Character Analysis
This shouldn't come as a big surprise, but losing your wife in childbirth can have a big impact on a person. Like Sadima and Micah's dad.
Before his wife dies, we see a man who is happy and playful. While telling Micah that he heard the baby's first cry: "His father lifted him and swung him in a circle, then embraced him" (3.34). He expresses love for his son, too, by saying: "You're a good boy, Micah. No father ever had a better son" (3.46). See? Warm and fuzzies all around.
But after the horrifying death of his wife in childbirth, he falls apart. He "dropped on his knees beside the bed, mouth open as he patted his wife's face, gripped her hands. Micah heard him whispering, pleading with her to waken" (3.55). He doesn't even notice Micah taking his baby sister away to keep her warm and safe. We can't really blame the dude for getting wrapped up in his own grief, but still.
According to Micah, he's a completely different person after his wife's death.
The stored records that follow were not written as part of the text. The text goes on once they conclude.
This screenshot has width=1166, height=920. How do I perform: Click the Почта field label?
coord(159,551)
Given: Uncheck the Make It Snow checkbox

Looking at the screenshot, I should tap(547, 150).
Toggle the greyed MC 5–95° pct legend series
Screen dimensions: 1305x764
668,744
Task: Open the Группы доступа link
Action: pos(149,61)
He doesn't talk much, and he's sometimes abusive: "Papa rarely strung that many words together, and grim as they were, it was better than silence—or the flares of anger he had so often now" (5.6). Sadima suffers under his hand, and she has an outburst after he dies: "Our father hated himself and everything in this world" (13.15), she cries out. He is another example of a person broken by cruel events in the world.